═══ DATA EXTRACTS

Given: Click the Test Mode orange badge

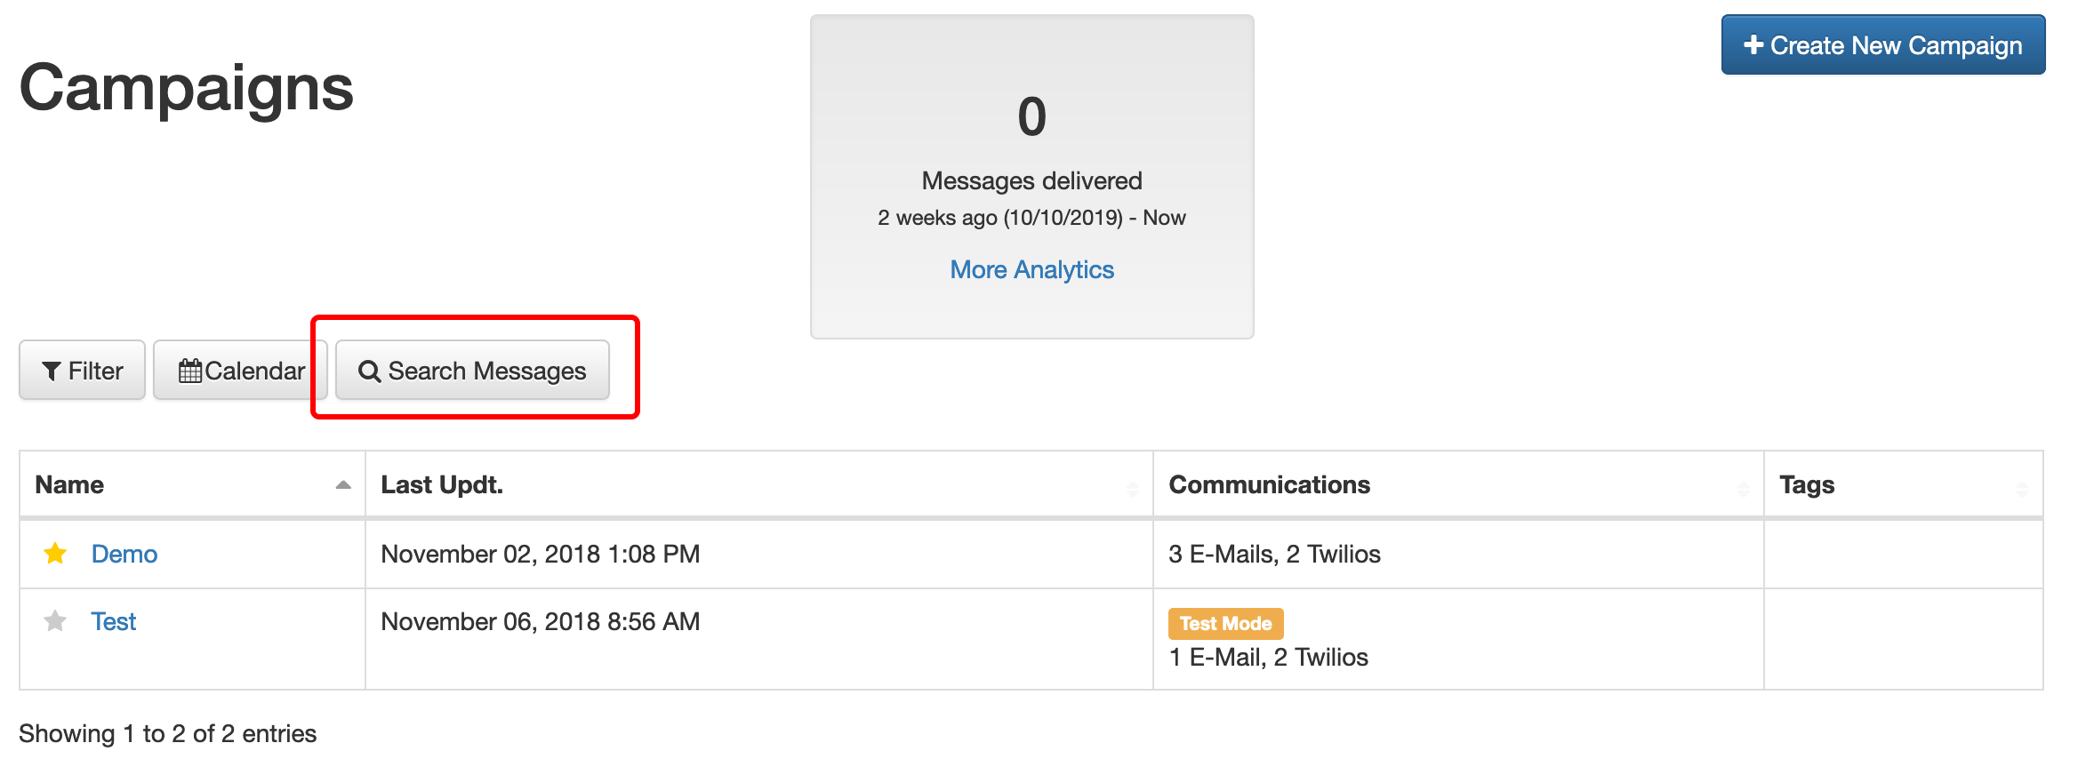Looking at the screenshot, I should (1225, 624).
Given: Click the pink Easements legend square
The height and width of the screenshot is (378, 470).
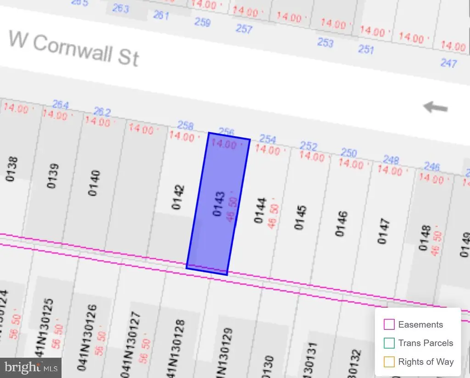Looking at the screenshot, I should [x=389, y=325].
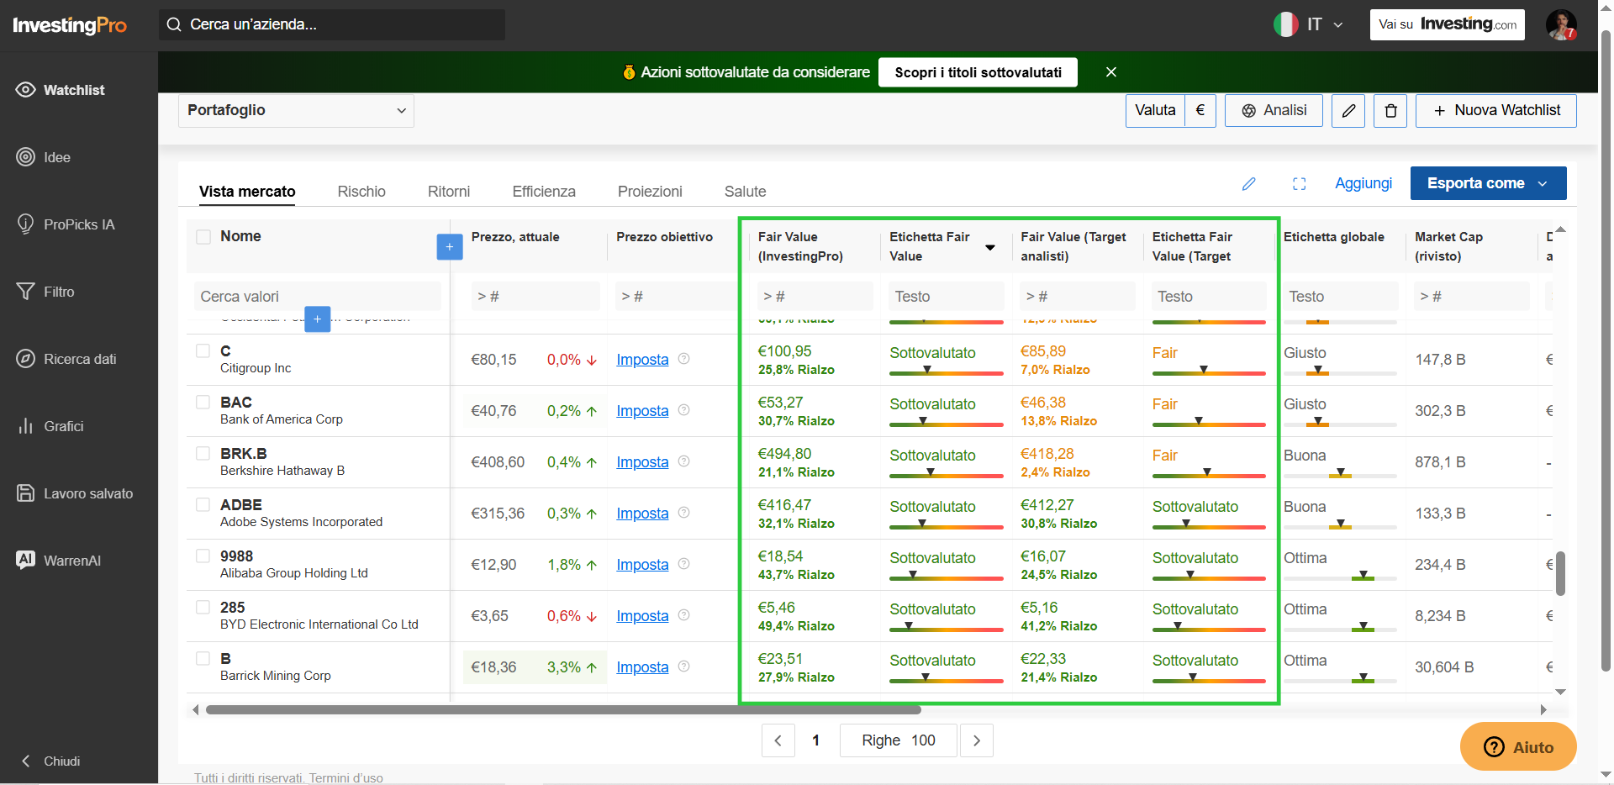Tick the Adobe Systems Incorporated checkbox
This screenshot has height=785, width=1614.
[203, 504]
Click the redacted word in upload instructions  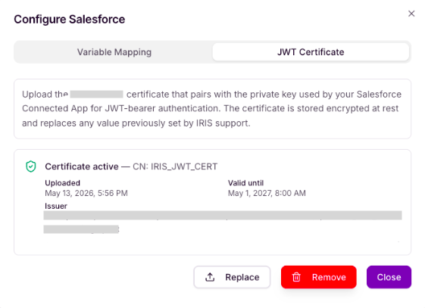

══════

DESCRIPTION OF THE TASK:
Print the material above verbatim except the pictures.

ANSWER FOR THE TASK:
Given: Click the Test Mode orange badge

Looking at the screenshot, I should (1225, 624).
Given: Click the pink Easements legend square
The height and width of the screenshot is (378, 470).
Looking at the screenshot, I should [x=389, y=325].
Tick the Adobe Systems Incorporated checkbox
This screenshot has height=785, width=1614.
[203, 504]
Click the redacted word in upload instructions  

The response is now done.